__Document section__:
=====
Section 9. Remedies.
(a) The Company will be entitled, if it elects, to enjoin any breach
or threatened breach of, or enforce the specific performance of, the obligations
of the Executive under Sections 3 or 6, without showing any actual damage or
that monetary damages would be inadequate. Any such equitable remedy will not be
the sole and exclusive remedy for any such breach, and the Company may pursue
other remedies for such a breach.
(b) Any court proceeding to enforce this Agreement may be commenced in
federal courts, or in the absence of federal jurisdiction the state courts,
located in Omaha, Nebraska. The parties submit to the jurisdiction of such
courts and waive any objection which they might have to pursuit of any such
proceeding of any such court.
(c) Except to the extent that the Company elects to seek injunctive
relief in accordance with subsection (a), any controversy or claim arising out
of or relating to this Agreement or the validity, interpretation, enforceability
or breach of this Agreement will be submitted to arbitration in Omaha, Nebraska,
in accordance with the then existing rules of the American Arbitration
Association, and judgment upon the award rendered in any such arbitration may be
entered in any court having jurisdiction.
(d) The Company will pay, promptly upon request, any legal fees or
expenses incurred by the Executive in connection with any legal proceedings
instituted by the company to enforce the provisions of this Agreement against
the Executive, but such advances will be reimbursable to the Company, but only
to the extent the Company ultimately prevails in the proceeding (after any
applicable appeals have been exhausted).
Section 10. Assignment. Neither the Company nor the Executive may
sell, transfer or otherwise assign their rights, or delegate their obligations,
under this Agreement.
=====
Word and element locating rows
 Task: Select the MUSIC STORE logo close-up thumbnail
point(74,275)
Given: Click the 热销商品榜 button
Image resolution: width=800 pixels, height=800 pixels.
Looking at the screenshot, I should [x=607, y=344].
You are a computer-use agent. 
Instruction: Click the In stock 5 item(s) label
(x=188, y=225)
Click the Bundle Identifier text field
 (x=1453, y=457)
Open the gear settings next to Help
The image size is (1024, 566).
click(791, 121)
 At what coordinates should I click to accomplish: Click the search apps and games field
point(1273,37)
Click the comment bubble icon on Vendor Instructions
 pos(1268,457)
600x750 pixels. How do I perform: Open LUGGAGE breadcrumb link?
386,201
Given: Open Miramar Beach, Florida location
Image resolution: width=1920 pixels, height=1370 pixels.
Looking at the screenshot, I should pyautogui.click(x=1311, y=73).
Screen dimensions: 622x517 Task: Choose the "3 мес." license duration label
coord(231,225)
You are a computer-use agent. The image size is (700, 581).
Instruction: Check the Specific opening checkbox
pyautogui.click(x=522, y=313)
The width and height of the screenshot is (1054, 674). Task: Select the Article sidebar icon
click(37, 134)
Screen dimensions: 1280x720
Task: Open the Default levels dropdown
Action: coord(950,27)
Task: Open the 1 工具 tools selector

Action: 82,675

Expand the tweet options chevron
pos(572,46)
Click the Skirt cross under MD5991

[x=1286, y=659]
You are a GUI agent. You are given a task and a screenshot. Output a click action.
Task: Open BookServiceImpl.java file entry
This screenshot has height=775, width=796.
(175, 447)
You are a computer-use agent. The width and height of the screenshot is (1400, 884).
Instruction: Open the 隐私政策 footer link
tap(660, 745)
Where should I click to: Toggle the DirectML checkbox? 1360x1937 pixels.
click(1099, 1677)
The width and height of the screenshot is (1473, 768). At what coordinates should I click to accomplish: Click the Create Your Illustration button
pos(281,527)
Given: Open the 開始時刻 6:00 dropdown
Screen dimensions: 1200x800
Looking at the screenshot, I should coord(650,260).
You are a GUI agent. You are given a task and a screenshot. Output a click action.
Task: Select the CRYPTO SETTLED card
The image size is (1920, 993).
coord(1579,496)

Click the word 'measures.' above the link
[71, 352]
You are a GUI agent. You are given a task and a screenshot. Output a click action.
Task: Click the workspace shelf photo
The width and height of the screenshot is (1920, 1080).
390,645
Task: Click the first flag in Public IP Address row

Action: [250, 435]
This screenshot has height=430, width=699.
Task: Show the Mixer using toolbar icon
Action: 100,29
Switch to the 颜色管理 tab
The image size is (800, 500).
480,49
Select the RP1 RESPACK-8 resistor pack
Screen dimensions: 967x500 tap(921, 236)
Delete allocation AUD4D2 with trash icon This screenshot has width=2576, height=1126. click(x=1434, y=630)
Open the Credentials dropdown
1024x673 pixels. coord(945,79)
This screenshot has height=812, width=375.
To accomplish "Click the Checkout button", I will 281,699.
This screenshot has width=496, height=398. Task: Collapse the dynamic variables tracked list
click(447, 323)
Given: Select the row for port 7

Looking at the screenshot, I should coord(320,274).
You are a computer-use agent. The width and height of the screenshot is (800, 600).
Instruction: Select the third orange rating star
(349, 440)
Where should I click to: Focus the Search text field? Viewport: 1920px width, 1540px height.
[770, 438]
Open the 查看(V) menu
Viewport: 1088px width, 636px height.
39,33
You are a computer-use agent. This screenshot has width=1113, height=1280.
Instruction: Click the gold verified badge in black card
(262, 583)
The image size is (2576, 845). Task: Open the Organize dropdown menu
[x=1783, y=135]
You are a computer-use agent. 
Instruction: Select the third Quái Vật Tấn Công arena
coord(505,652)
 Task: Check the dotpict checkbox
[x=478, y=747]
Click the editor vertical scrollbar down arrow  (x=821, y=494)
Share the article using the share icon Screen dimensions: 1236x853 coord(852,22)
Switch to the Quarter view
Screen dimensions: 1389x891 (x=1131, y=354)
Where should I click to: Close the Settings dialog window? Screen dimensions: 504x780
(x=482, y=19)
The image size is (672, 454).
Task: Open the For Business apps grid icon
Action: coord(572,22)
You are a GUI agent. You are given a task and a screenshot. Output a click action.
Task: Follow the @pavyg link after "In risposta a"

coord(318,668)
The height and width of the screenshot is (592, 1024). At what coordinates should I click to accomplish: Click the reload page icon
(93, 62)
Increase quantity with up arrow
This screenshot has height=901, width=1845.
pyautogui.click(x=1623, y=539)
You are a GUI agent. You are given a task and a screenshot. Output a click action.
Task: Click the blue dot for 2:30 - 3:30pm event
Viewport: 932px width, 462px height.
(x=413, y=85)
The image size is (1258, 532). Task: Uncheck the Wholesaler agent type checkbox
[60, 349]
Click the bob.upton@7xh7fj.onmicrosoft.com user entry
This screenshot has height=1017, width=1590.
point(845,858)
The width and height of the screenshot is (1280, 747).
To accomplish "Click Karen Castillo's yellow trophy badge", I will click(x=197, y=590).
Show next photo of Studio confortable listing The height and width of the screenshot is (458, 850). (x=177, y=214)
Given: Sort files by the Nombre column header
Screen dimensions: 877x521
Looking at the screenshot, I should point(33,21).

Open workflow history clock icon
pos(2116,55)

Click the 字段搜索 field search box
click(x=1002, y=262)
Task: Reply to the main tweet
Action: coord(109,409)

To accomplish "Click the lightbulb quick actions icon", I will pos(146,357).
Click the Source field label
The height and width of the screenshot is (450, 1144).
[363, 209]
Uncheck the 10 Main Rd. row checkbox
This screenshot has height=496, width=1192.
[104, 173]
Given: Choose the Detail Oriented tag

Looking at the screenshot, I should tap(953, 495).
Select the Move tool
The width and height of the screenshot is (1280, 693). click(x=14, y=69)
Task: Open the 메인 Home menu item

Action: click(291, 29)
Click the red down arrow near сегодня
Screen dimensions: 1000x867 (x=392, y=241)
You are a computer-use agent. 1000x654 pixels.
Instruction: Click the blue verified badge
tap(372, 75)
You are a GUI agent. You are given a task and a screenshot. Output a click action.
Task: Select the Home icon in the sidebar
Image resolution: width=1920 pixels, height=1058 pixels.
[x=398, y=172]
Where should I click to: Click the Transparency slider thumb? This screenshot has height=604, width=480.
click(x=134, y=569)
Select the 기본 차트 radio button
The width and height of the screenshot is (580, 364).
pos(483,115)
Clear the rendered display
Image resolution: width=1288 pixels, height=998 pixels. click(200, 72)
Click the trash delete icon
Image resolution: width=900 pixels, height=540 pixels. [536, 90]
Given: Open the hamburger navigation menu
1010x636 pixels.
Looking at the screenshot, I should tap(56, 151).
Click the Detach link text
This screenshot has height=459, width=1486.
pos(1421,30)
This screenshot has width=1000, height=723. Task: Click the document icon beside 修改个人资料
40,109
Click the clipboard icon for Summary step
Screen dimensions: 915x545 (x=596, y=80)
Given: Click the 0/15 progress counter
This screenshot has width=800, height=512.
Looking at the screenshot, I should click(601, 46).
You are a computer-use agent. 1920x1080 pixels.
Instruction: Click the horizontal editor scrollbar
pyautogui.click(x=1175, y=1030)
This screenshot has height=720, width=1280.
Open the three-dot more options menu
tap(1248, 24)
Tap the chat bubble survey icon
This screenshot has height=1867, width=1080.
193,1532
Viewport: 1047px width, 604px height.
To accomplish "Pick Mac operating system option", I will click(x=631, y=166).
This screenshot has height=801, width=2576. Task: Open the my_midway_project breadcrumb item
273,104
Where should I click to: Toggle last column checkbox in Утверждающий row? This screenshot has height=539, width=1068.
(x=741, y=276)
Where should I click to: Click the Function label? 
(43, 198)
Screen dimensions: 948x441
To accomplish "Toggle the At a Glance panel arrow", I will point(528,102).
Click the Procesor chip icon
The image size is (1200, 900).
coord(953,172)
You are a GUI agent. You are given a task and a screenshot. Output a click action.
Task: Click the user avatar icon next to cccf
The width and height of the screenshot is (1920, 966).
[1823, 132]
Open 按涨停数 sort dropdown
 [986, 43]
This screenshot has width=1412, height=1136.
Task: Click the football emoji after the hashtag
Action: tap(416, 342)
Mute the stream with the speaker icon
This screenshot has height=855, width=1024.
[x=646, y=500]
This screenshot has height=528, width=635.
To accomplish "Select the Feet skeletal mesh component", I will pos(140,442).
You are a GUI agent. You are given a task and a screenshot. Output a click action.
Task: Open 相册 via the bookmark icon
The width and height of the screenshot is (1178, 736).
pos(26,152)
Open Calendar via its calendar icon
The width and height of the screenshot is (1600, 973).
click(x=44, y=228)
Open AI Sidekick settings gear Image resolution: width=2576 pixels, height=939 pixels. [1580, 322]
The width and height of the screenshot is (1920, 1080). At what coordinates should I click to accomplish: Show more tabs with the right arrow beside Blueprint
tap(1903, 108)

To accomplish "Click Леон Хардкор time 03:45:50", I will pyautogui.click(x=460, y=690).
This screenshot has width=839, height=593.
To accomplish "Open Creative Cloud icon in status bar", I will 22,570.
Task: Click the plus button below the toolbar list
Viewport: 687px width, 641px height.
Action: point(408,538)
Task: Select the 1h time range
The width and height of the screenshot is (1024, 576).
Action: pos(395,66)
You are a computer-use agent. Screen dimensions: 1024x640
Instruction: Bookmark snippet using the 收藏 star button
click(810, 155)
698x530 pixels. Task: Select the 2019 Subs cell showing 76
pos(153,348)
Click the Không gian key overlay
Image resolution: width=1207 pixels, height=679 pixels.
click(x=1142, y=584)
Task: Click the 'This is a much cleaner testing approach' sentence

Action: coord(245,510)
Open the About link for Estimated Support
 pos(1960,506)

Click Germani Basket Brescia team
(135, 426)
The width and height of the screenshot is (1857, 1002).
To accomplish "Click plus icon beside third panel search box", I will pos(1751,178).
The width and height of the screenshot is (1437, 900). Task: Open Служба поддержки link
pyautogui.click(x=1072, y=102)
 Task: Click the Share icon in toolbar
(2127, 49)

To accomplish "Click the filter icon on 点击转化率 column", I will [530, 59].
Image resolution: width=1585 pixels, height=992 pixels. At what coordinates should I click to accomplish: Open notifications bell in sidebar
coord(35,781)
=====
__Written tasks__:
• 1. Repeat the part of the rows that opens with the line containing "Clear the rendered display" and closes with the line containing "Looking at the screenshot, I should tap(56, 151).".
• 2. Proceed with the agreement excerpt on remedies and assignment from the point where it stops.
The agreement excerpt and the rows were taken from unrelated sources.

__Task-by-task outputs__:
• 1.
Clear the rendered display
Image resolution: width=1288 pixels, height=998 pixels. click(200, 72)
Click the trash delete icon
Image resolution: width=900 pixels, height=540 pixels. [536, 90]
Given: Open the hamburger navigation menu
1010x636 pixels.
Looking at the screenshot, I should tap(56, 151).

• 2.
Section 11. Unfunded Benefits. All compensation and other benefits
payable to the Executive under this Agreement will be unfunded, and neither the
company nor any affiliate of the Company will segregate any assets to satisfy
any obligation of the Company under this Agreement. The obligations of the
Company to the Executive are not the subject of any guarantee or other assurance
of any Person other than the Company.
Section 12. Severability. Should any provision, paragraph, clause or
portion thereof of this Agreement be declared or be determined by any court or
arbitrator of competent jurisdiction to be illegal, unenforceable or invalid,
the validity or enforceability of the remaining parts, terms or provisions shall
not be affected thereby and said illegal or invalid part, term or provision
shall be deemed not to be a part of this Agreement. Alternatively, the court or
arbitrator having jurisdiction shall have the power to modify such illegal,
unenforceable or invalid provision so that it will be valid and enforceable,
and, in any case, the remaining provisions of this Agreement shall remain in
full force and effect.
Section 13. Miscellaneous.
(a) This Agreement may be amended or modified only by a writing
executive by the Executive and the Company.
(b) This Agreement will be governed by and construed in accordance
with the internal laws of the State of Nebraska.
(c) This Agreement constitutes the entire agreement of the Company and
the Executive with respect to the matters set forth in this Agreement and
supersedes any and all other agreements between the Company and the Executive
relating to those matters.
(d) Any notice required to be given pursuant to this Agreement will be
deemed given (i) when delivered in person, or (ii) on the third calendar day
after it is sent by facsimile, express delivery service, or registered or
certified mail, if to the Company or to the Executive, at 000 Xxxxx 00xx Xxxxxx,
Xxxxx 000, Xxxxx, Xxxxxxxx 00000, fax number (000) 000-0000 or to such other
address as may be subsequently designated by the Company or the Executive in
writing to the other party.
(e) A waiver by a party of a breach of this Agreement will not
constitute a waiver of any other breach, prior or subsequent, of this Agreement.
IN WITNESS WHEREOF, the Company and the Executive have entered into
this Agreement as of May 10, 1999.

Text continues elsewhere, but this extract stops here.